§ GOAL OF THE EXERCISE
Below are the records; output them exactly from the first line through the line with "You are a GUI", stopping there.

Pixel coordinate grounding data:
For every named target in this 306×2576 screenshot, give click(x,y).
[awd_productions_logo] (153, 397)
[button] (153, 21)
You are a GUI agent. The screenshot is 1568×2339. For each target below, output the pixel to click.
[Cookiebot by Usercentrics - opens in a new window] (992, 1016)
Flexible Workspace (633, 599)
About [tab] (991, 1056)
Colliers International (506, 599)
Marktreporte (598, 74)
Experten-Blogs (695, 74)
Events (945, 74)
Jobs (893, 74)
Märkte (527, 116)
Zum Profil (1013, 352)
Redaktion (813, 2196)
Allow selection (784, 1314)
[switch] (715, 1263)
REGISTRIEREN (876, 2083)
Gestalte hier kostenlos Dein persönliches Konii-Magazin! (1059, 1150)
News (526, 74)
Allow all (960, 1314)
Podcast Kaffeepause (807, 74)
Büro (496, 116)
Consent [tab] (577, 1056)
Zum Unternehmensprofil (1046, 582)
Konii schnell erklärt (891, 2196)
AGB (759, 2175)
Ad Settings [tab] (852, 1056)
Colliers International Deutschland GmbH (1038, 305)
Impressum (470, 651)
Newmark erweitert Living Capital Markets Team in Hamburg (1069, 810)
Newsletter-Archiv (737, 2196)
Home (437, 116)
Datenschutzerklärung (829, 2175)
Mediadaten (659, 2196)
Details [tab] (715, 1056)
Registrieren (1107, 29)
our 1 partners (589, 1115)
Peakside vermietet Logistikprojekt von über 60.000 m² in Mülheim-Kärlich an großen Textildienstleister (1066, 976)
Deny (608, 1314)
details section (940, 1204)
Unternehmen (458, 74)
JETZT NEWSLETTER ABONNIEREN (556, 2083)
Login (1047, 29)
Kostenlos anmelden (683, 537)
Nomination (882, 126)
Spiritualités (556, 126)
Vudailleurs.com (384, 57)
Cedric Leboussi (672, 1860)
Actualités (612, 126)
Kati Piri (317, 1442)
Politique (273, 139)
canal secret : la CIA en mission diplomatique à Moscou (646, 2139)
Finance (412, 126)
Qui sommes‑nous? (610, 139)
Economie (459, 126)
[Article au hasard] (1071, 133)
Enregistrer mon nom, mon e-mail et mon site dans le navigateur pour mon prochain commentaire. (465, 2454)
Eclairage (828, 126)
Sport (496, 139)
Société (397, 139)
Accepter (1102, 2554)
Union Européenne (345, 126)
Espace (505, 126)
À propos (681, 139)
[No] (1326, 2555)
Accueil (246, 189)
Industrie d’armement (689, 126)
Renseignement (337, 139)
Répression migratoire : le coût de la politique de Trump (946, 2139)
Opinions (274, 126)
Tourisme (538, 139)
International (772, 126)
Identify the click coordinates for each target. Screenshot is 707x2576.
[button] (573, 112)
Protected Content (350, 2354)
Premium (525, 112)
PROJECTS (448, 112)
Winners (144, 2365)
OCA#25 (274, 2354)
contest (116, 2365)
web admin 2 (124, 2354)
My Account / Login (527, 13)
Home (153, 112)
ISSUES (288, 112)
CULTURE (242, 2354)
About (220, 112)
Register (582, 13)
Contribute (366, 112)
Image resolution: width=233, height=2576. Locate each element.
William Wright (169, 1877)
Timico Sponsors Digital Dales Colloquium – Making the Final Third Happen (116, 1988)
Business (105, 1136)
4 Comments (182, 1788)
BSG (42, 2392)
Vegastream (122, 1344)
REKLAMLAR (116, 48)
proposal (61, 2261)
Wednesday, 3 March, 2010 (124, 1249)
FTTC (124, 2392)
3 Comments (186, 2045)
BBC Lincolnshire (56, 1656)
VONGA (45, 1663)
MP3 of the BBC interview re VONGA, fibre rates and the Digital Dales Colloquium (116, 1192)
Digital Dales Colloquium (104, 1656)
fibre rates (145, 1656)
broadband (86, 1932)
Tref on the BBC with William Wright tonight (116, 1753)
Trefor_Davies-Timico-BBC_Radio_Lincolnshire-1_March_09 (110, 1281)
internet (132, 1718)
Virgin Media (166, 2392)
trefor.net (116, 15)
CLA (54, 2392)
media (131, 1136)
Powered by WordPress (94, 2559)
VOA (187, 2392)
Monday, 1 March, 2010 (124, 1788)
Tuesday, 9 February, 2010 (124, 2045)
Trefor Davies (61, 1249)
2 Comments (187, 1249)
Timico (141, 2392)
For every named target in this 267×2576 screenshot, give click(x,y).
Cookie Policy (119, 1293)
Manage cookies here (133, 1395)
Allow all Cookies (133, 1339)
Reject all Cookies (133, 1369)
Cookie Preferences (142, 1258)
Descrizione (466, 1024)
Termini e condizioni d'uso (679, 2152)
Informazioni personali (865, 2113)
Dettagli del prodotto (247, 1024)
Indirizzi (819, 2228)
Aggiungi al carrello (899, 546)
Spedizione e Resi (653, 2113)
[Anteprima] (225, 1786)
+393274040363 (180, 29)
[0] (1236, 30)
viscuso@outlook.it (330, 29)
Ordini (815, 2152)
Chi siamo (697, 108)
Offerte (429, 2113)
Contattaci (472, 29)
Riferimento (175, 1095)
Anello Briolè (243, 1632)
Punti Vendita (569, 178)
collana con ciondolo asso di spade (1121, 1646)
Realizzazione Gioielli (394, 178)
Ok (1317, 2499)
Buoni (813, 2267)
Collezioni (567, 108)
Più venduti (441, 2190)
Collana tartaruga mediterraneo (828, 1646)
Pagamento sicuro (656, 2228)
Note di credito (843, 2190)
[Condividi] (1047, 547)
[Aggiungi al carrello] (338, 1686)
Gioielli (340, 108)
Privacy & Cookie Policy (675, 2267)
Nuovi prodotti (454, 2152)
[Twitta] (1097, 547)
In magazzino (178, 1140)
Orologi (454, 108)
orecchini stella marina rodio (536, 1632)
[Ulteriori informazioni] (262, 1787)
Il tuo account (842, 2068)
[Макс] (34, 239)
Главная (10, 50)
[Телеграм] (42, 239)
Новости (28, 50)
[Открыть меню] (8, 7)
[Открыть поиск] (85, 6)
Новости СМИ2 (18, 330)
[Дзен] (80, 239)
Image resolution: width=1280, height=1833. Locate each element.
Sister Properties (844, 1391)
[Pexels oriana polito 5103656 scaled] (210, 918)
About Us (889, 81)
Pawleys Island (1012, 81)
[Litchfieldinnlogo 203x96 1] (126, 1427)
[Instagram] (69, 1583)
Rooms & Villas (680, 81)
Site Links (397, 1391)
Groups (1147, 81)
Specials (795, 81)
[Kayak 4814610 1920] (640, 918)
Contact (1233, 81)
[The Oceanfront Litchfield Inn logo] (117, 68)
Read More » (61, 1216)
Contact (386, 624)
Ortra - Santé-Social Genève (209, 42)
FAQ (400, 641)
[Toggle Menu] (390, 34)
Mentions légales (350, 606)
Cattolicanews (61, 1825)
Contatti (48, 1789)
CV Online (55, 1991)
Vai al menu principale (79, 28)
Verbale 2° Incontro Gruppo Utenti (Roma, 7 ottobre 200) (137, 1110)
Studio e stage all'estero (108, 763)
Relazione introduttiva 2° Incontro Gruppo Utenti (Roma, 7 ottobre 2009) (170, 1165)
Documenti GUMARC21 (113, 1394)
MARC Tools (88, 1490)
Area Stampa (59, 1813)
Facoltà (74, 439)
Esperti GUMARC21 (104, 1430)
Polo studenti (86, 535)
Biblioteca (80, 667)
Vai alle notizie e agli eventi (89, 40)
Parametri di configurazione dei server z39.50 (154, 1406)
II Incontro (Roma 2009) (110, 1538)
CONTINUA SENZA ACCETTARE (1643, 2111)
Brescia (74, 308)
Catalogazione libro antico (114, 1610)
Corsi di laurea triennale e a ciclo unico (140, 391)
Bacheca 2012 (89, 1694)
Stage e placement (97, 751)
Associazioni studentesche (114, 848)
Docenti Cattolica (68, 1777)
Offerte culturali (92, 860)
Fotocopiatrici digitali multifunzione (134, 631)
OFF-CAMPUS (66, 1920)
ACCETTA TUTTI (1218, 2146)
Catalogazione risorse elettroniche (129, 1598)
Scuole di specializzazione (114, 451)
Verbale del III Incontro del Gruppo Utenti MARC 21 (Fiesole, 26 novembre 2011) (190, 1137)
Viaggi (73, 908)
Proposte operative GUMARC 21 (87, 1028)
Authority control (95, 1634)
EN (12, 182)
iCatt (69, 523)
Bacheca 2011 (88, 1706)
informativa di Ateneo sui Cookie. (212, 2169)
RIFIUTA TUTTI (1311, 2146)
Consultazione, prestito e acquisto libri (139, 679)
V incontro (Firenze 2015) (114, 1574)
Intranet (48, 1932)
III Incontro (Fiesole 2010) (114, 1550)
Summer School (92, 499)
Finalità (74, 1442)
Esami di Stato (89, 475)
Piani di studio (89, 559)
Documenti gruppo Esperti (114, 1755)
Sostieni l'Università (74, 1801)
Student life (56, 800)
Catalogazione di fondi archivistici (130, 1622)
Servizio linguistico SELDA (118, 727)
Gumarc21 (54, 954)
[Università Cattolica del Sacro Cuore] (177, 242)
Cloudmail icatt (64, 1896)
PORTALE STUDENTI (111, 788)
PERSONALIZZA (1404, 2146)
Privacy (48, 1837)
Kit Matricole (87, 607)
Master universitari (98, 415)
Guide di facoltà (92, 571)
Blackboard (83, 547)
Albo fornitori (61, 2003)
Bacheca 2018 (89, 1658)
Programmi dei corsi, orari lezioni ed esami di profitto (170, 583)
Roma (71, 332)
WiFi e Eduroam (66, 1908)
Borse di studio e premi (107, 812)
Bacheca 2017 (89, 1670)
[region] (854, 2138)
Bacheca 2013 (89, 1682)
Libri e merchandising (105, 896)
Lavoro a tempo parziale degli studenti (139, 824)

§ RESPONSE AREA
For every named target in this 306×2576 screenshot, give click(x,y).
[awd_productions_logo] (153, 397)
[button] (153, 21)
You are a GUI agent. The screenshot is 1568×2339. For each target below, output the pixel to click.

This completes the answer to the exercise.